У реки остановились. Паром не работал. В верховьях прошел ливень с ураганом, сорванные деревья в одиночку и группами плыли по воде; их кружило, сталкивало, обламывало в водоворотах ветви.
Все трое стояли у площадки парома – зверь и люди. Не знали, что делать. Смотрели на воду, слушали, как падают с деревьев капли. Паром сиротливо прижался к берегу, лишь канат, натянутый до предела, гудел, как басовая струна.
Вдруг над рекой пронесся далекий хриплый гудок. Это ревел самосвал. Какой-то глупый, наверное, молодой шофер вызывал паром, не понимая, что через такую воду паром не подадут.
Маша насторожилась.
Рев повторился – гулкий, страшный в тумане, будто прилетевшей из неведомой страны. Маша ответила долгим тоскливым призывным звуком, задрожала вся, глаза засверкали.

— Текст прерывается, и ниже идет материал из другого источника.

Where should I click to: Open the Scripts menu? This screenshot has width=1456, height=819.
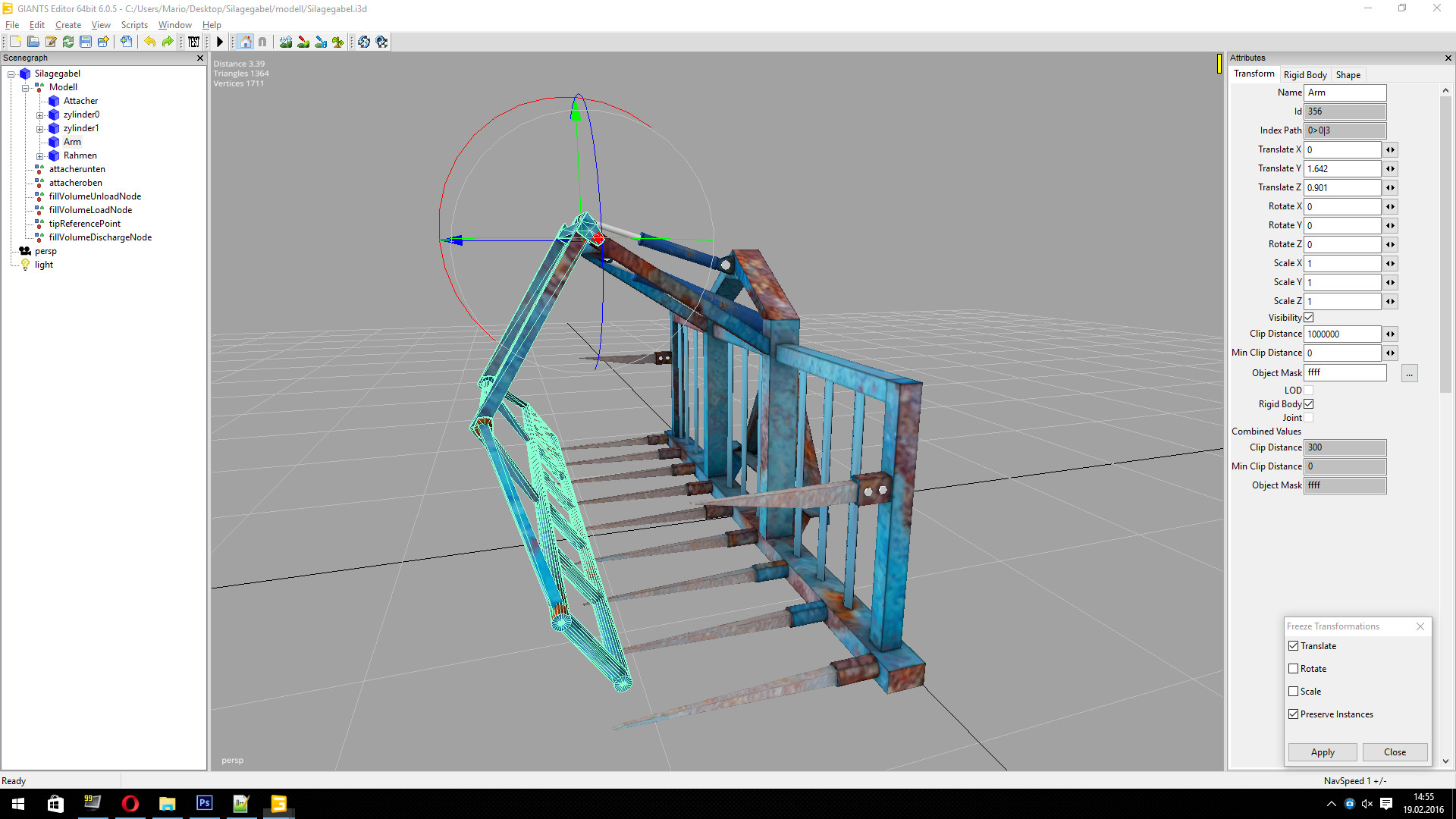[134, 25]
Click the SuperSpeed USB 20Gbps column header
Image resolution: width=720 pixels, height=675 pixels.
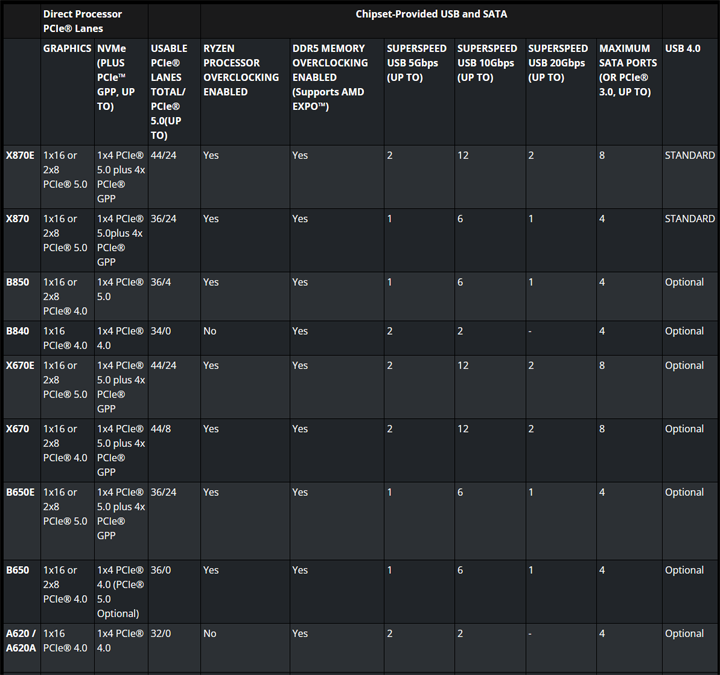pos(558,63)
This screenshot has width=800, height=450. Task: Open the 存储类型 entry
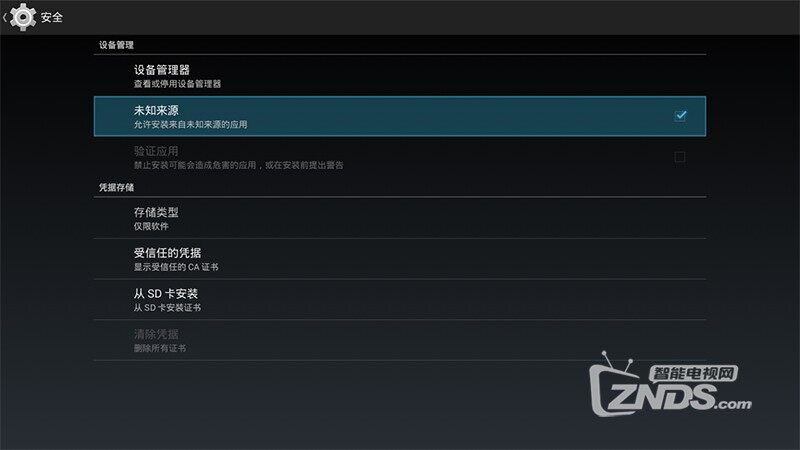tap(399, 218)
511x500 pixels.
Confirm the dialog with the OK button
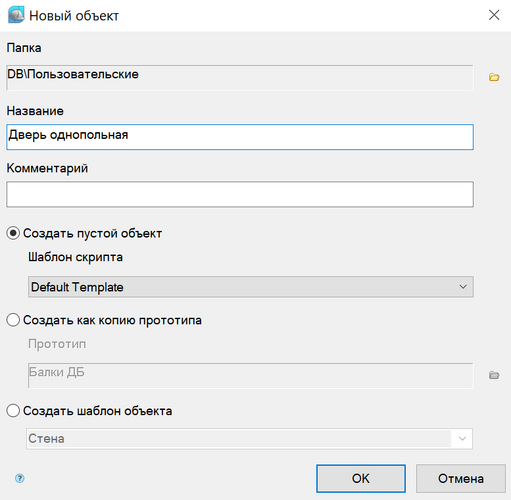pyautogui.click(x=361, y=478)
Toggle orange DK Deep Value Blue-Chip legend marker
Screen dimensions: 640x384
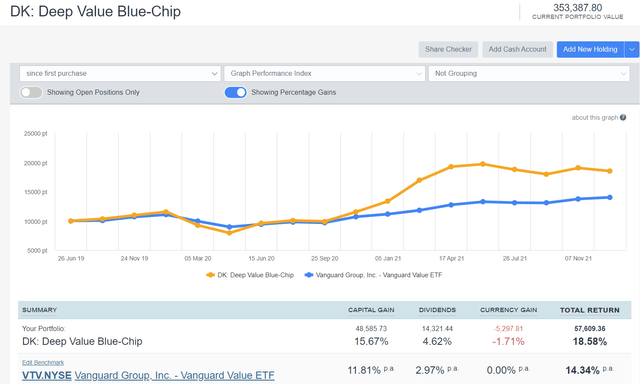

Снова с той стороны донесся рев, вибрирующий, низкий; ветер колыхнул муть тумана, гудок усилился. Маша вздыбила шерсть, ответила раздирающим фантастическим воем.
Видимо, забавляясь, шофер не прерывал гудка, и тоскливый рев несся над рекой, заполняя лес, воздух, врывался в душу. Маша рванулась по берегу в одну сторону, в другую и вдруг с разбегу кинулась в кипящую водоворотами, рвущуюся реку. Голос крови звал зверя.
А сигнал ревел, ревел беспрерывно. Шофер не видел, не знал о трагедии, разыгравшейся здесь, на берегу. Из воды поднялась коричневая спина животного, одиноко взметнувшийся хобот; самка рвалась на призыв, не зная, что ревет железная машина. Спина показалась еще раз и скрылась в тумане…
– Маша! Маша!.. – метались в отчаянии Борис и Василий.
Река отвечала шумом и треском сталкивающихся деревьев.